What should you do about it?
If your child is overweight, have a discussion with your pediatrician about it and devise a treatment plan that includes a plan for both dietary and psychological issues. The situation should become less tense as your child learns how to manage it. Here are some recommendations for when your child is going through treatment:
- Give comments the importance they deserve. Comments made by other children can be hurtful, as can those made by you or any other family member or friend. When your child says someone has been teasing him/her, pay close attention. Reassure your child that comments like these are not important. Don’t go on and on about the teasing. He/she might be ready to forget about it, even if you find it hard to drop the subject
- Create an atmosphere of confidence at home. When children are teased, they lose their confidence and their self-esteem. It is imperative that your child feels comfortable and safe at home.
- Role-play with your child. Help your child come up with neutral and rational responses to kids who are teasing him/her. Be sure to teach them that is not OK to say something negative or condescending back to the other child.
- Treat your overweight child the same as you treat others. Avoid making comparisons with brothers and sisters or cousins. Give your child the same things to do. The idea of difference from other children should not be reinforced at home.
- Focus on the positive. Concentrate on the things in which your child excels, and encourage him/her to develop those skills. If your daughter is not very good at ballet but sings better than most, take her to singing lessons and don’t miss a single concert!
- Reward your child for achievements (but do not use food as a reward!). Acknowledge every bit of progress your child makes with the treatment. Progress is not only a matter of losing a specific number of pounds. Giving up bad eating habits or doing more physical activity are also great achievements. Try to use a fun family activity as a reward, such as going for a hike, going to the beach, or gathering friends to play a game in the yard.

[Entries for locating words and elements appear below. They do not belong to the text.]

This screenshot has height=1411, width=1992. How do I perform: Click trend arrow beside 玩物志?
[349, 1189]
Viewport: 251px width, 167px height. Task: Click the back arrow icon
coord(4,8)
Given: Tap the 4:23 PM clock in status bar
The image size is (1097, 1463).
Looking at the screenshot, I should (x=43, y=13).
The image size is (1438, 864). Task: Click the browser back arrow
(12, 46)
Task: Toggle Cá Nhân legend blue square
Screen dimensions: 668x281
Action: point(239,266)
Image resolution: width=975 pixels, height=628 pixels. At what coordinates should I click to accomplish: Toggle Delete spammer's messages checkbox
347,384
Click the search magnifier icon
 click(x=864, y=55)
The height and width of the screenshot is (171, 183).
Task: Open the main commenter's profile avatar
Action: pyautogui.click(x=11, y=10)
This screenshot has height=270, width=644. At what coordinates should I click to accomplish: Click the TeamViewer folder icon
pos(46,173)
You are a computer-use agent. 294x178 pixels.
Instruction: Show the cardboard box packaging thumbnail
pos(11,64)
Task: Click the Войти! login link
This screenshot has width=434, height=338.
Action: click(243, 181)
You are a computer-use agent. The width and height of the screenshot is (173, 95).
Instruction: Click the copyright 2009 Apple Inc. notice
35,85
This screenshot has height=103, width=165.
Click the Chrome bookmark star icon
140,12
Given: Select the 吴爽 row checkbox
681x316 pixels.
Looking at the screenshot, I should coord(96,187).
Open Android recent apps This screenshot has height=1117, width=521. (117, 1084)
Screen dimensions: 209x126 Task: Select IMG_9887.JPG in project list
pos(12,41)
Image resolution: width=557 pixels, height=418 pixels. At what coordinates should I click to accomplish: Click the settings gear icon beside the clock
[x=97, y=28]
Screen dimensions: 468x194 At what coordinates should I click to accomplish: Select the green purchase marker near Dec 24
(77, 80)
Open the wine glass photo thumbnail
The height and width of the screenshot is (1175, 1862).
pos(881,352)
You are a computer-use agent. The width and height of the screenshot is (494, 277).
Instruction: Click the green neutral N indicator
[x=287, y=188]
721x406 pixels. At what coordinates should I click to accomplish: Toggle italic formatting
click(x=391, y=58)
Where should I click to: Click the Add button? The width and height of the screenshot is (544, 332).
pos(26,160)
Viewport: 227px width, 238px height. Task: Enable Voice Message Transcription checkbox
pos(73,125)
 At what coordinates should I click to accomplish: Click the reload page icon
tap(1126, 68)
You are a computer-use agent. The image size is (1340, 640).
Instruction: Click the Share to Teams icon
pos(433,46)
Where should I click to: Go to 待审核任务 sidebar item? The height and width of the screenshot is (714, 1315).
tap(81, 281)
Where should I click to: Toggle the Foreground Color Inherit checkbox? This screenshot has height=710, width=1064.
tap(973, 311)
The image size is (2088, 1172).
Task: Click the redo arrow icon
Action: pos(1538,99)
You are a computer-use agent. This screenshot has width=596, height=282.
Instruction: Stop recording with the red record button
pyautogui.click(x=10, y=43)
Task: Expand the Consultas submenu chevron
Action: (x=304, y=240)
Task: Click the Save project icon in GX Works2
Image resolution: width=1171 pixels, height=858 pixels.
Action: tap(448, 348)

- Keep your child company when he/she exercises. If your child does exercises, he/she will lose weight faster, tire less easily and be more agile in daily activities. Overweight children don’t normally like to exercise, so they need a lot of encouragement from their parents. Choose an activity that is fun for everyone and organize family outings every weekend to somewhere you have to walk a lot or where your child can ride a bike. This might be more enticing than spending two hours playing baseball.
- Be careful with family nicknames. Some parents, with all the affection in the world, call their children nicknames. Never call your child "chubby" or "muffin" or anything similar. Those kinds of nicknames only make your child even more aware of having a problem. They soon become labels that can be very difficult to remove.
If you follow the recommendations of your health care team and support your child, he/she will develop a better attitude about teasing. If, despite trying out all these recommendations, your child still does not make any improvements, you may want to consider seeking the advice of a psychologist.